12 Documentation

Package documentation is important for users to understand how to work with your code.

12.1 Bioconductor documentation minimal requirements:

  • a vignette in Rmd or Rnw format with executable code that demonstrates how to use the package to accomplish a task,

  • man pages for all exported functions with runnable examples, well documented data structures especially if not a pre-exiting class

  • well documented datasets for data provided in data/ and in inst/extdata/.

References to the methods used as well as to other similar or related projects and packages is also expected.
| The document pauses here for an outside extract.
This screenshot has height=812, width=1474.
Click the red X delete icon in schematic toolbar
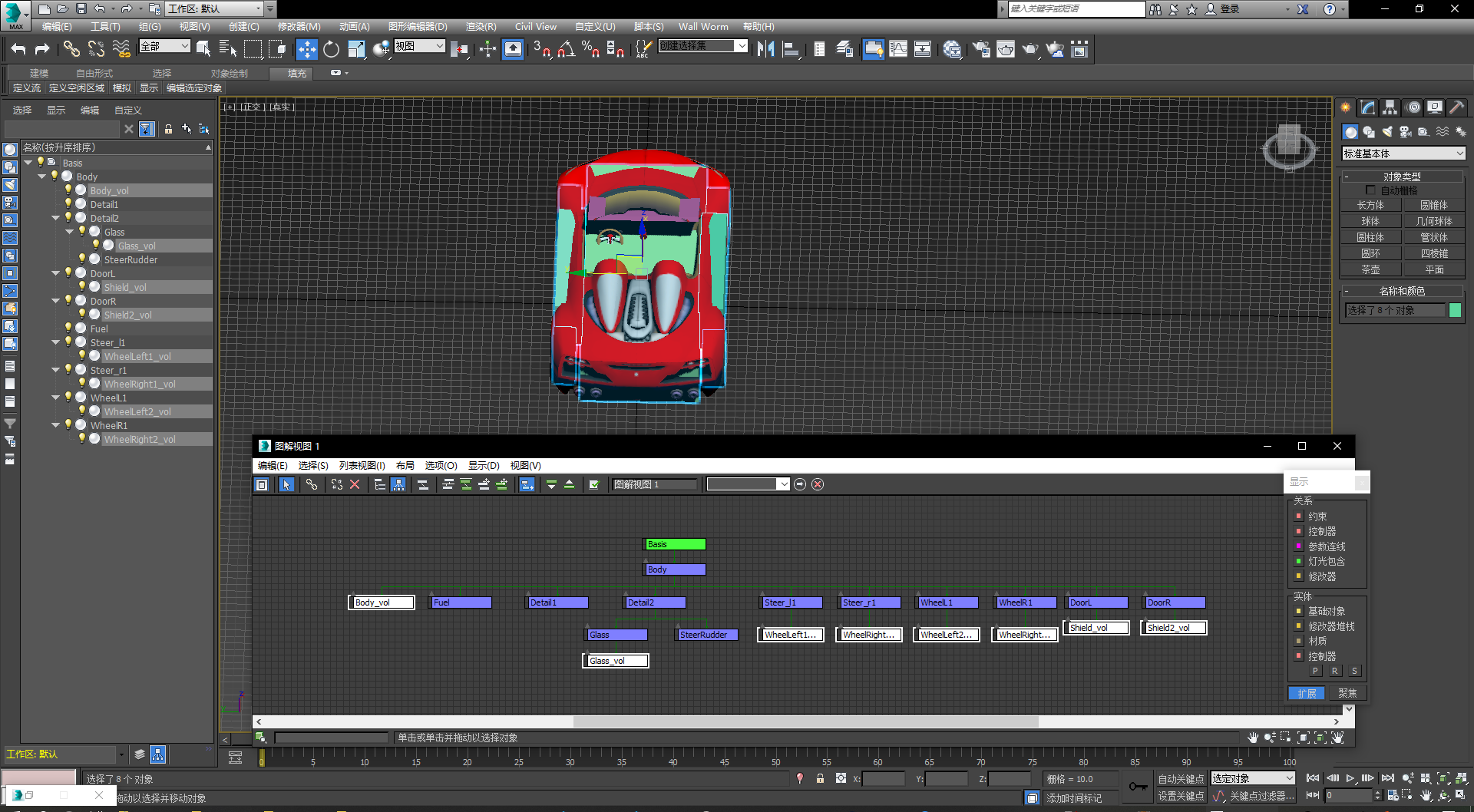pos(355,484)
If data structures differ from similar packages, Bioconductor reviewers will expect some justification as to why. Keep in mind it is always possible to extend existing classes.

12.2 Vignettes

A vignette demonstrates how to accomplish non-trivial tasks embodying the core functionality of your package. There are two common types of vignettes.

  • (Recommended) An R markdown vignette is similar to a Sweave vignette, but uses markdown instead of \(\LaTeX\) for structuring text sections and resulting in HTML output. The r BiocStyle::CRANpkg("knitr") package can process most Sweave and all R markdown vignettes, producing pleasing output. Refer to Writing package vignettes for technical details. See the r BiocStyle::Biocpkg("BiocStyle") package for a convenient way to use common macros and a standard Bioconductor style vignette.

  • A Sweave vignette is an .Rnw file that contains \(\LaTeX\) and chunks of code. The code chunk starts with a line <<>>=, and ends with @. Each chunk is evaluated during R CMD build, prior to \(\LaTeX\) compilation to a PDF document.

A vignette provides reproducibility: the vignette produces the same results as copying the corresponding commands into an session. It is therefore essential that the vignette embed executed code. Shortcuts (e.g., using a \(\LaTeX\) verbatim environment, or using the Sweave eval=FALSE flag, or equivalent tricks in markdown) undermine the benefit of vignettes and are generally not allowed; exceptions can be made with proper justification and are at the discretion of Bioconductor reviewers.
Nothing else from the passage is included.